MALT lymphoma arises from chronic inflamed tissues through a multistep process in which a local, chronic antigenic stimulation, together with a predisposing genetic background, allows the emergence of B-cell clonal expansion and the evolution to an overt malignant process.
Lymphoproliferation in SS has been classified into two major categories: malignant and nonmalignant lymphoproliferation according to the current standard classification. Nonmalignant lymphoproliferation in SS is further subdivided into fully benign lymphoproliferation (that is a feature of SS itself) and a nonmalignant lymphoproliferative form, which represents a more advanced stage toward B-cell malignancy. MALT sites, the lymph nodes, and rarely the bone marrow may be involved, and laboratory alterations such as hypergammaglobulinemia, positive M-component in biological fluids, and/or cryoglobulinemia (polyclonal, oligoclonal, or monoclonal) may be present.
Fully benign lymphoproliferation consists of a fully benign infiltrate in MALT sites or a reactive lymphadenopathy, and it lacks an M-component in biological fluids. In lymphoepithelial or myoepithelial sialadenitis (MESA) with fully benign lymphoid infiltrates, the lobular architecture of the gland is preserved. Lymphoepithelial lesions are prominent, monocytoid, and/or marginal zone B-cells (centrocyte-like) are restricted to the lymphoepithelial lesions, reactive follicles without expansion of the mantle; or marginal zones are prominent, and small lymphocytes and plasma cells (usually not in broad sheets) are present in the interfollicular regions. Moreover, this category includes gastric MALT lesions up to grade 2 according to Wotherspoon and Isaacson, and fully benign lymphoid infiltrates in other sites, as established by a reference hemopathologist.
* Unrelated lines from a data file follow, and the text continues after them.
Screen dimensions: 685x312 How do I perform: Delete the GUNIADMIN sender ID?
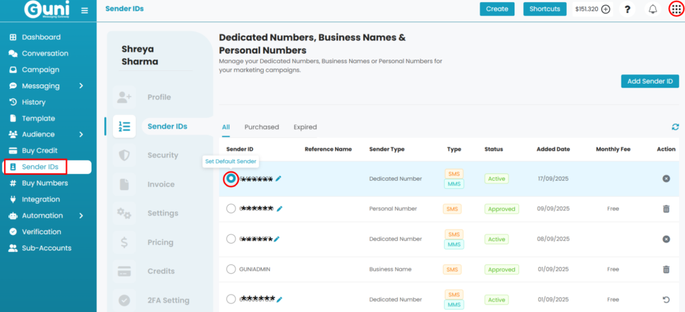coord(666,269)
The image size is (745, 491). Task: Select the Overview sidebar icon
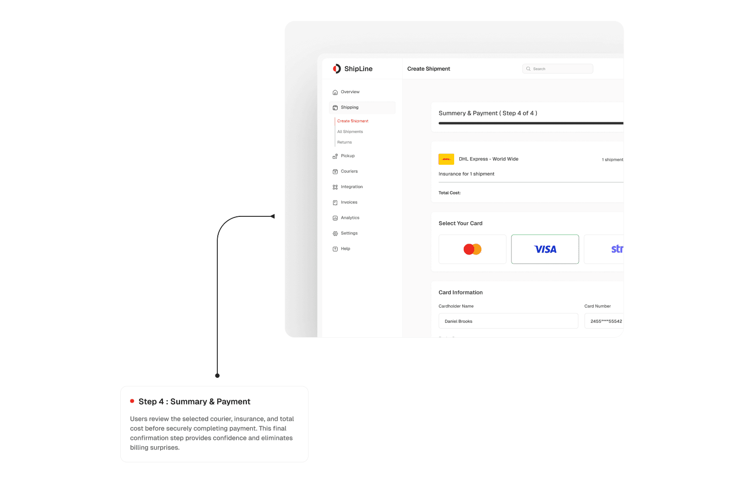(335, 92)
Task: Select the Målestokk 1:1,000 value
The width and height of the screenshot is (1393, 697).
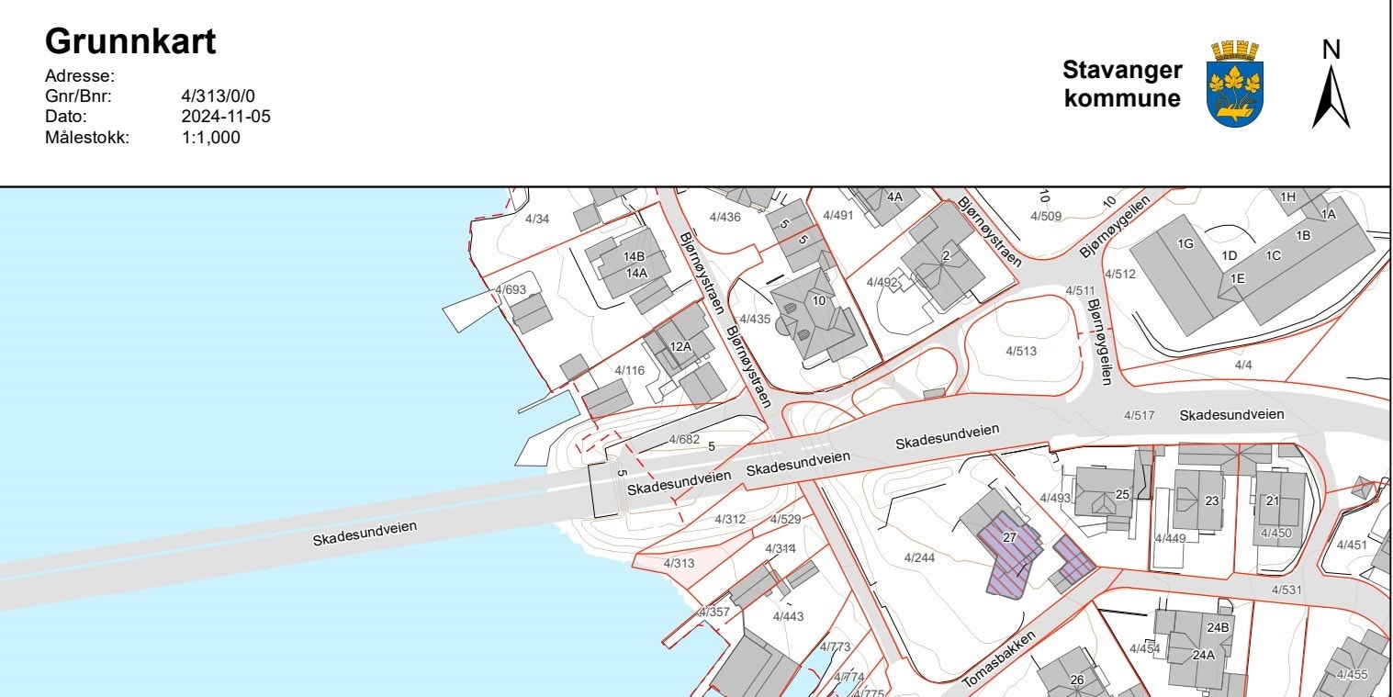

Nonmalignant lymphoproliferative disorder includes cases with a “lymphoproliferative lesion” in MALT sites, cases with nodal atypical lymphoproliferative disorder, or cases with monoclonal cryoglobulinemia or an M-component persistently detected in biological fluids. In MESA with lymphoproliferative lesion, the glands show a diffuse or multifocal process, islands of normal acini are often preserved, aggregates of centrocyte-like cells may be present within the diffuse lymphoid infiltrate, and nonconfluent centrocyte-like cell “halos” surround the lymphoepithelial lesions. Lymphoepithelial aggressiveness may be pronounced and areas of immunoglobulin (Ig) light-chain restriction may be present. Gastric MALT lesions of grades 3 and 4 according to Wotherspoon and Isaacson and lymphoproliferative lesions without definite malignant features are considered SS-related nonmalignant lymphoproliferative disorders.
MZBCL of MALT type is the most common subtype of SS-related lymphoma, generally indolent and with a good prognosis. Its histopathological picture consists of a dense lymphoid infiltrate diffusely involving the gland or forming a localized mass, with obliteration of acini. Lymphoid cells and plasma cells present monotypic Ig expression. Plasmocytic differentiation may occur. A large cell component may be detected. The prominence of reactive lymphoid follicles and lymphoepithelial lesions are shared features with MESA, whereas, in contrast with MESA, lymphoma shows centrocyte-like cells forming broad interconnecting strands between lymphoepithelial lesions as a key feature and broad “halos” around the epithelial cell (EC) nests.
The other more common types of malignant lymphomas in SS are the more aggressive DLBCL and the nodal MZBCL.